Saturday, June 10, 2006

The U.S. Immigration Issue: a mismanaged dance

The U.S. Congress is considering some immigration legislation. What has emerged is a dance of wrong steps and missed cues.

First, the "Minutemen" and "slock jock" radio talk show hosts have reached back into northamerican history to dip their buckets in the well of xenophobia: blame the immigrant for all problems from crime to imbalanced local budgets.

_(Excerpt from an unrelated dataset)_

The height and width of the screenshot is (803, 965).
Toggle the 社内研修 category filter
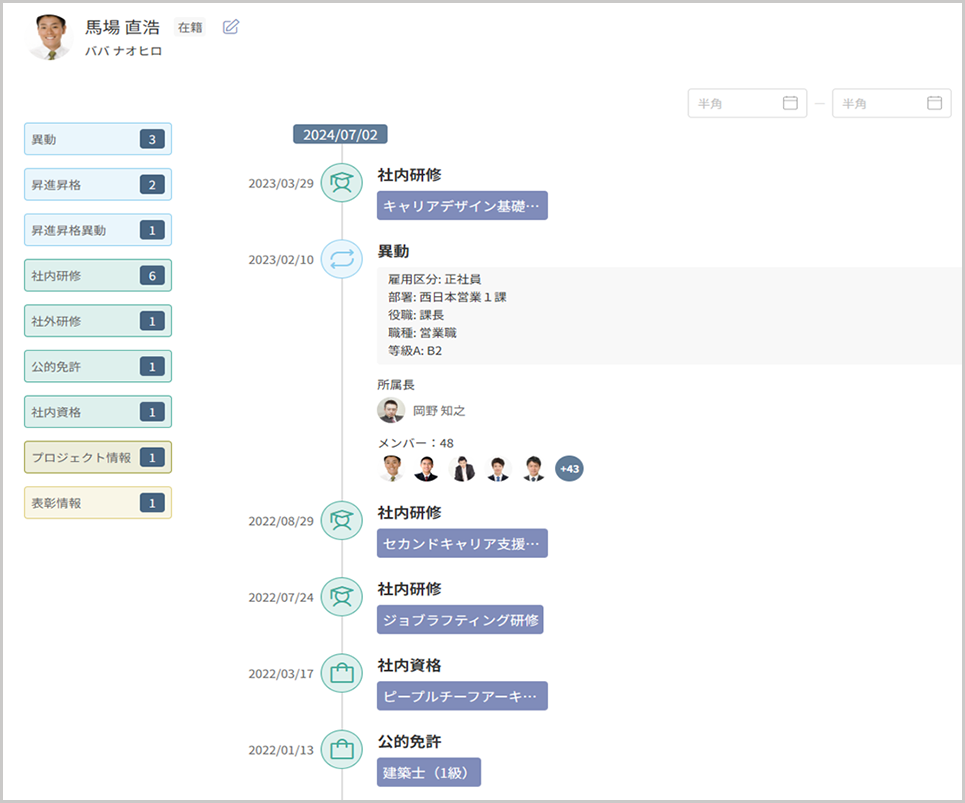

Second, there were pro-immigrant marches and a proposed boycott day both in the U.S. and Mexico. Mexicans were supposed to abstain from the roles of worker and customer at U.S. owned businesses. This approach was a mistake for several reasons. Here in Acapulco, workers showed up at WalMart and (Mexican) customers placed lunch time orders at KFC. Everytime such a protest failed to register economically, it showed its supporters as weak or disorganized. When the protests in U.S. cities commanded media attention and flew the Mexican flag or chanted revolutionary slogans ("El pueblo, unido ...") this only antagonized the right wing, and provided more propaganda sound bites and video clips.

Third, when President Fox visited several governors in the western U.S., he became the target of protests. The old stereotypes were repeated in the calls to the talk shows and letters to the editor in the local newspapers: "the illegal immigrants come here because the Mexican government is so corrupt and the Mexican economy is so bad." The media did not present the facts that the Fox administration has led Mexico to an historic peak of economic prosperity and political transparency.

Neither the U.S. public nor the Mexican public is thinking clearly or acting responsibly. Both sides should subdue their anger with another emotion: that of gratitude. Northamericans should be grateful for the immigrants who pick their fruit, clean their homes, mow their lawns, watch their children, construct their buildings, and prepare their meals. Mexican immigrants should be grateful for a host country that provides decent wages and schools for their children. Immigration has occurred, and been tolerated, because it is beneficial for both sides. The time has come to make it safe and orderly for both sides.

Fox and Bush have poll numbers that have gone up and down, and the measure of their greatness has been their ability to stay the course on unpopular policies and resist popular pressures. If both publics could be more grateful, and more quiet, perhaps their responsible heads of state could sit down and negotiate a just and mutually advantageous pact. The U.S. government could provide a systematic safe passage for Mexican migrants, and an orderly transfer for elementary school children. Reciprocally, the U.S. could ask local tuition rates for American students in Mexican medical schools and for easier access to the I.M.S.S. medical care for gabacho retirees.